(Brief): Please reproduce, exactly as given, the lines running from the start of the data to the line containing "The image size is (954, 681).", inclusive, and omit the pictures.

(Input records):
::::::
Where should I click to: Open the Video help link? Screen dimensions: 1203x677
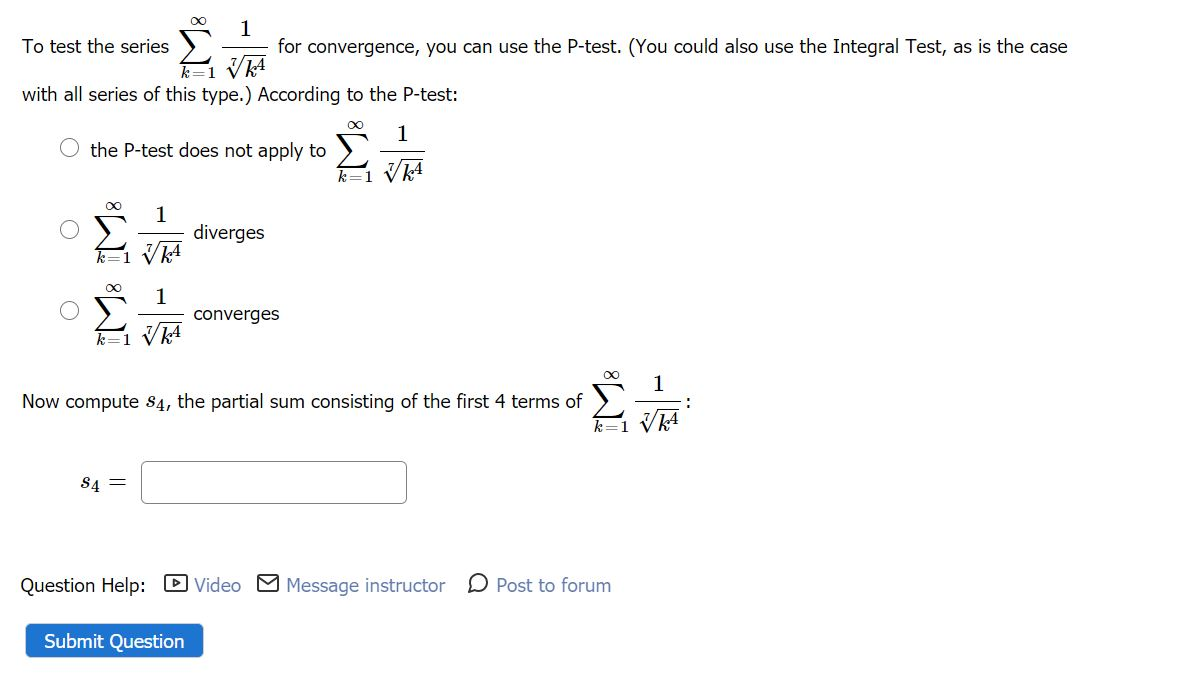(217, 585)
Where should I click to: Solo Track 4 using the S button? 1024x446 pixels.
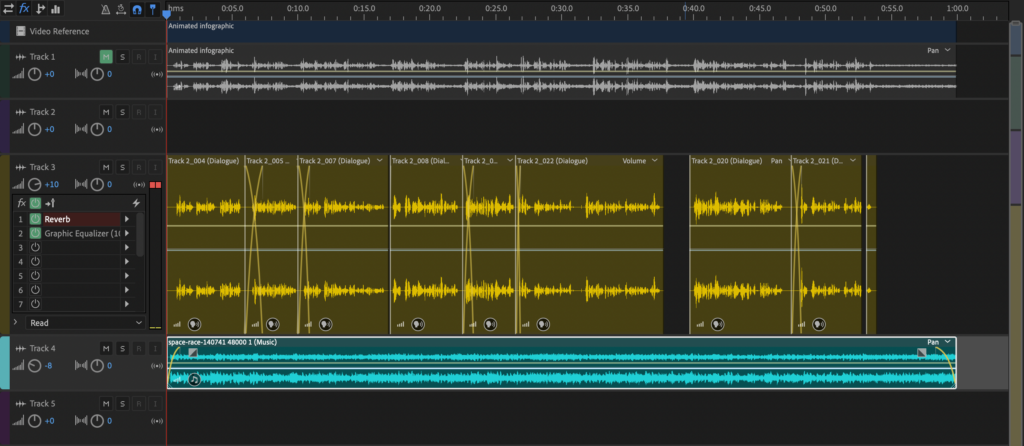(123, 349)
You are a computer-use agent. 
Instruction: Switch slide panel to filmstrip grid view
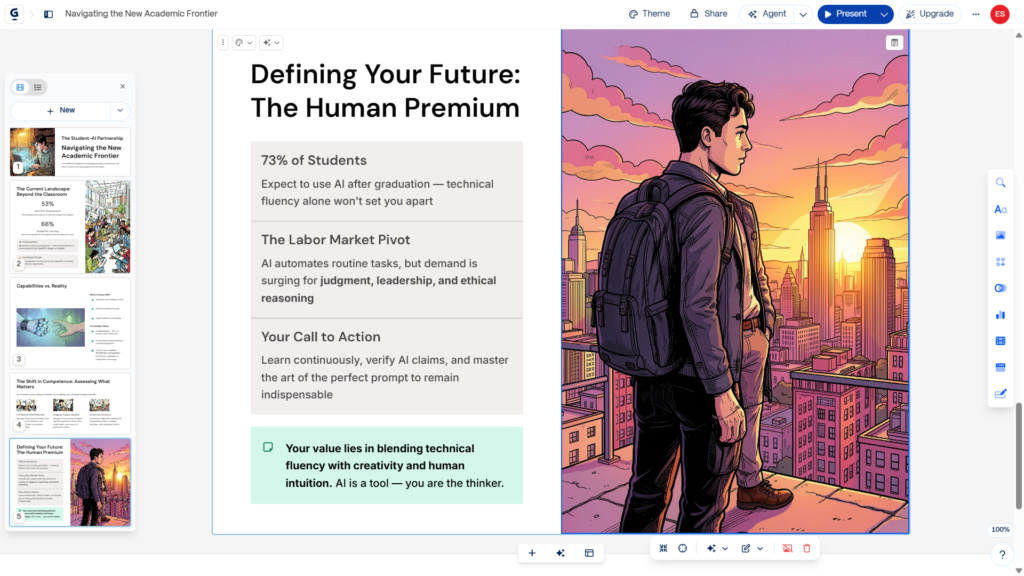pyautogui.click(x=20, y=87)
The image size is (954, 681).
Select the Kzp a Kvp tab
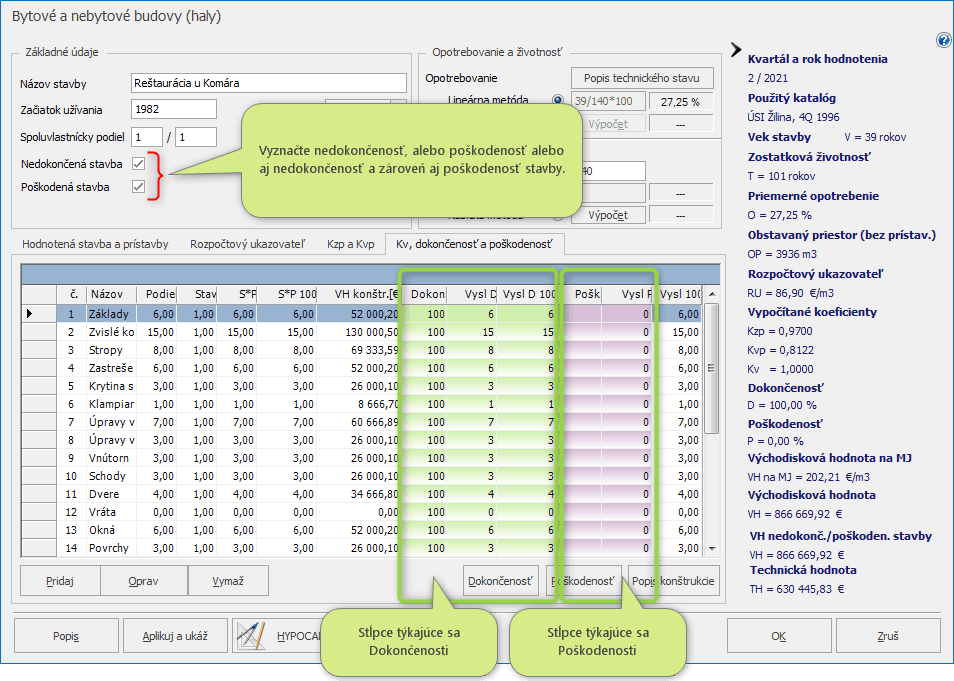tap(350, 244)
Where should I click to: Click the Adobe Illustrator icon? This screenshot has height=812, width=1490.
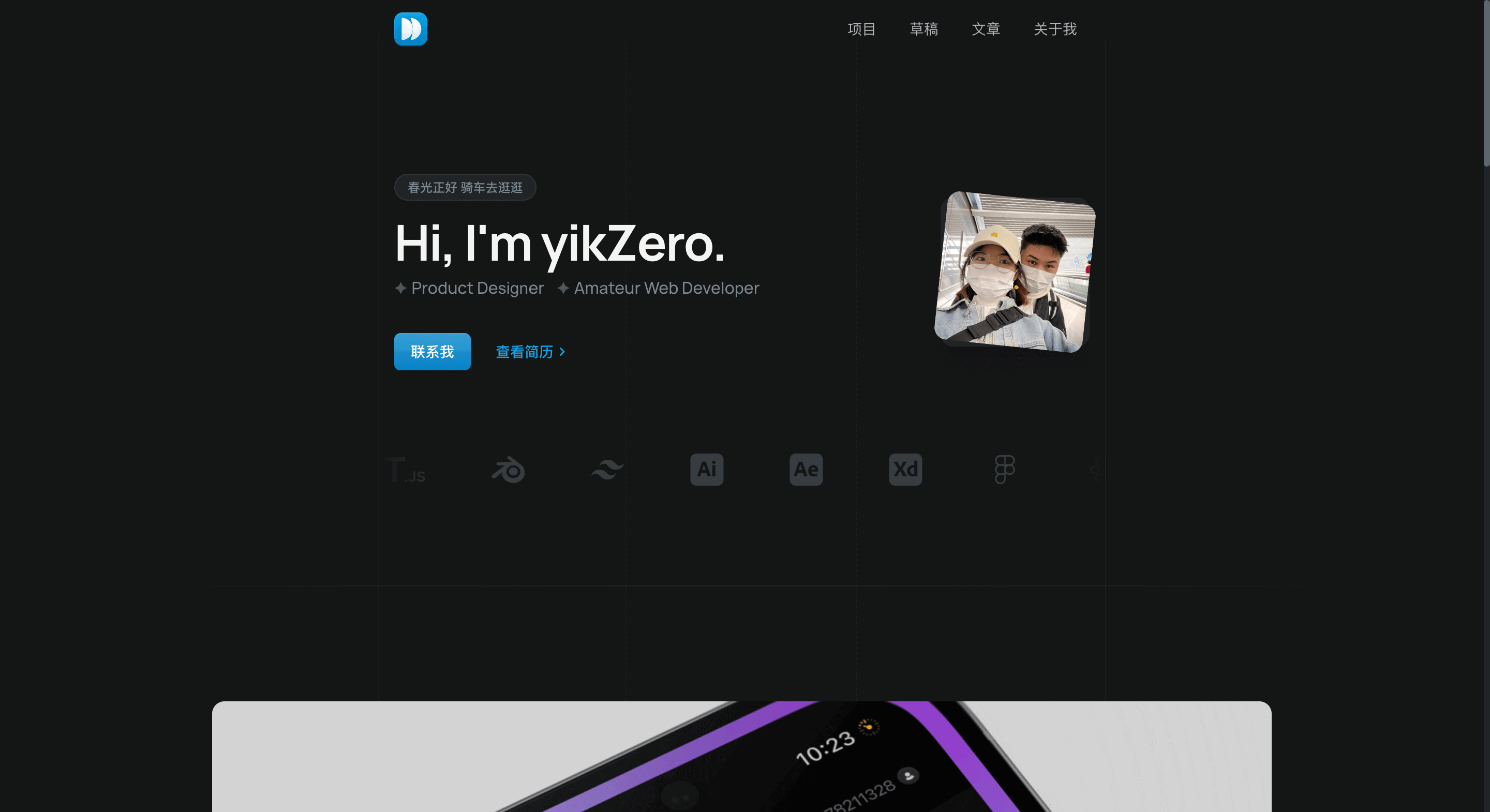707,468
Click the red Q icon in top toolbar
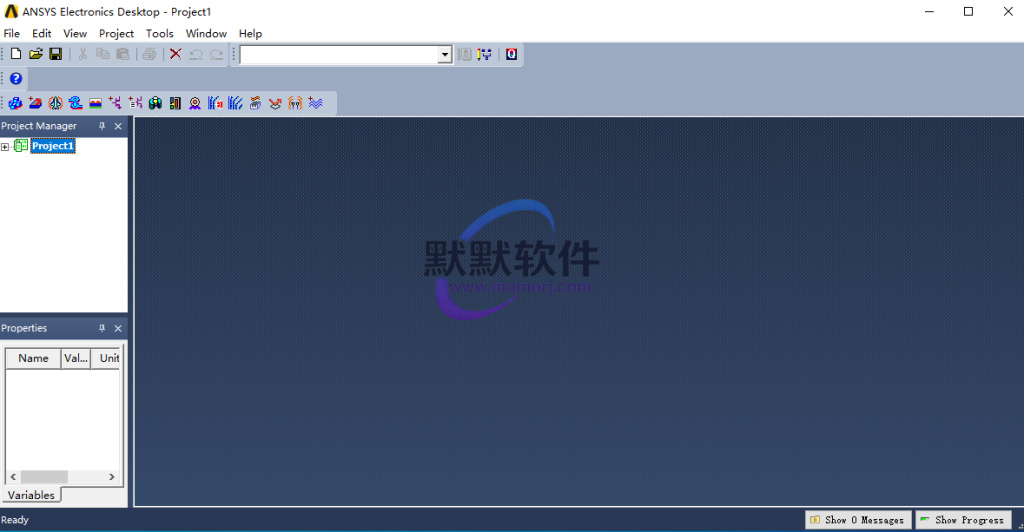1024x532 pixels. point(511,54)
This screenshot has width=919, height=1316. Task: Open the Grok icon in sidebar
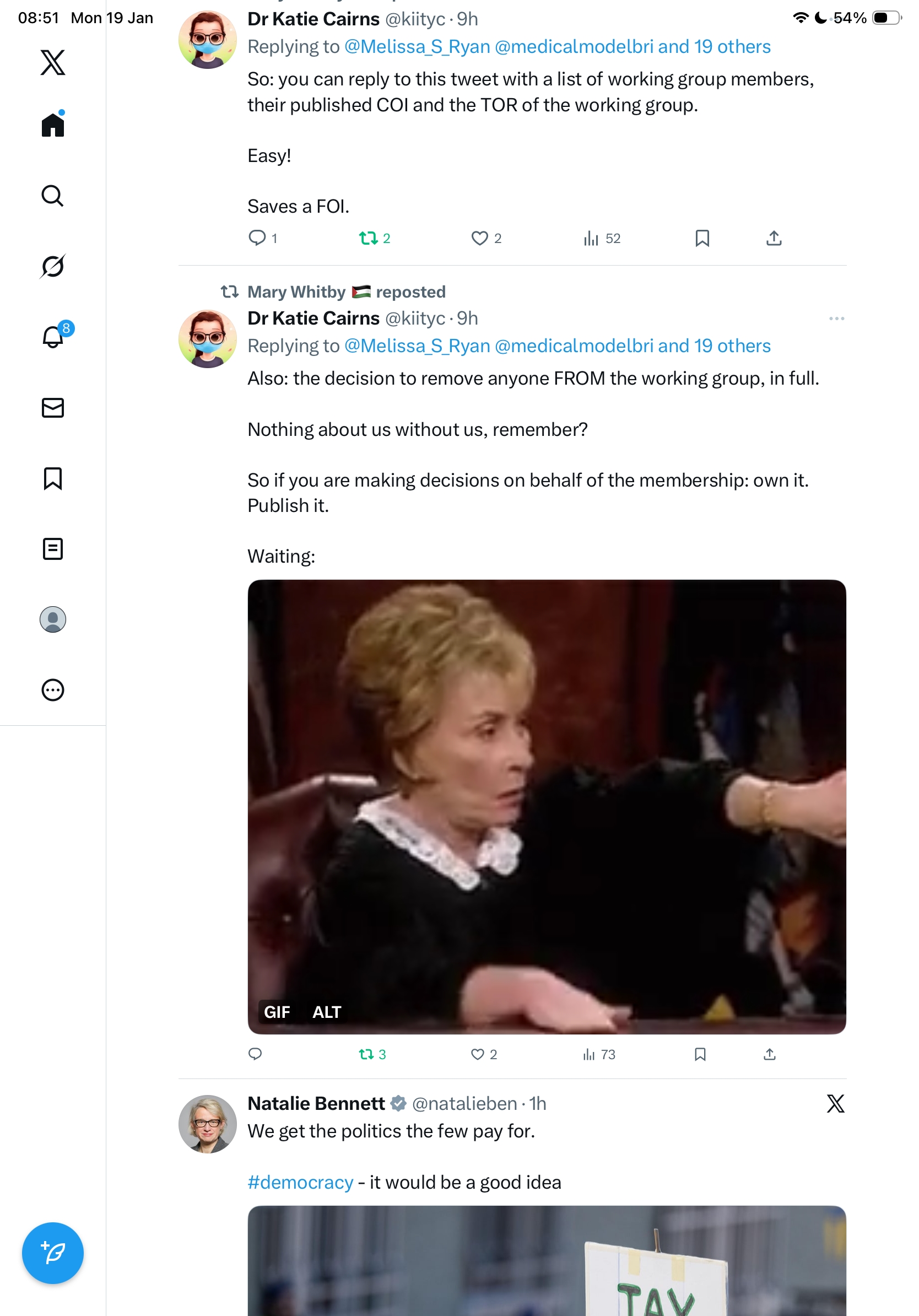[53, 266]
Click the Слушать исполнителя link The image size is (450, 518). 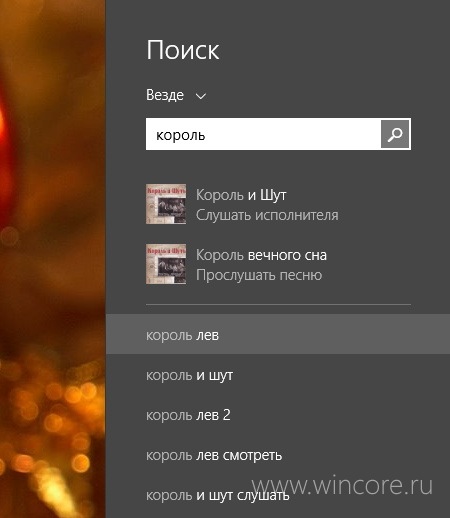pyautogui.click(x=267, y=215)
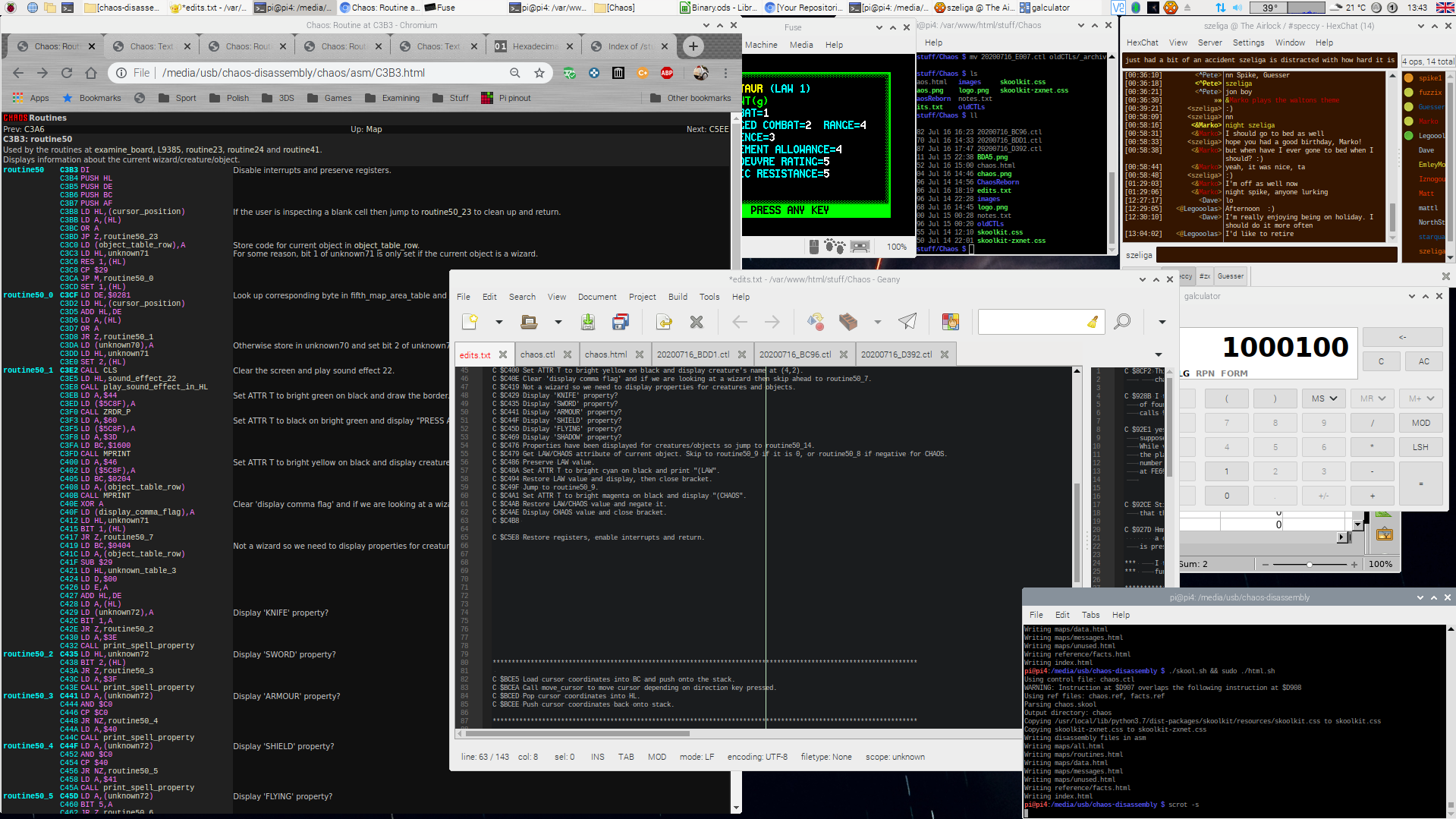Image resolution: width=1456 pixels, height=819 pixels.
Task: Open the Geany color chooser icon
Action: [x=950, y=322]
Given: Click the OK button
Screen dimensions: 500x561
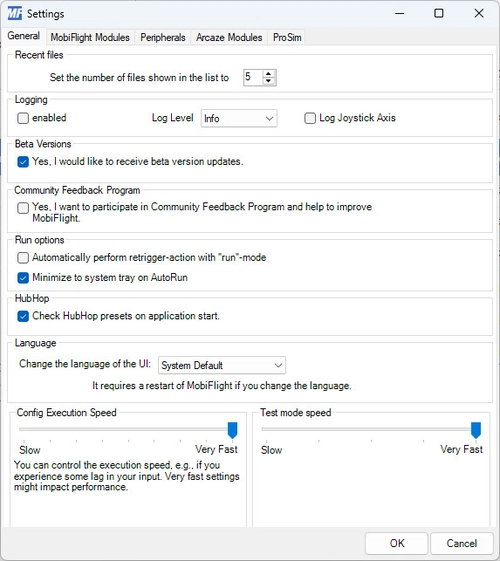Looking at the screenshot, I should point(397,543).

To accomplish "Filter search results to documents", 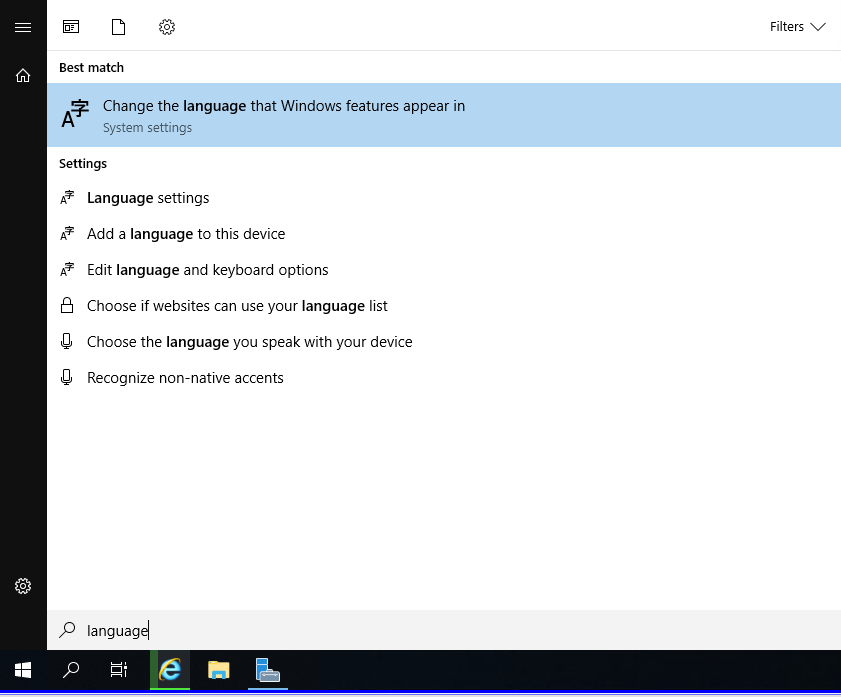I will click(x=118, y=27).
::::::
(Answer for this exercise):
Where should I click to: Open the Video help link? Screen dimensions: 1203x677
(217, 585)
Where should I click to: Solo Track 4 using the S button? 1024x446 pixels.
(123, 349)
You are a computer-use agent. 
Instruction: Switch slide panel to filmstrip grid view
pyautogui.click(x=20, y=87)
The image size is (954, 681).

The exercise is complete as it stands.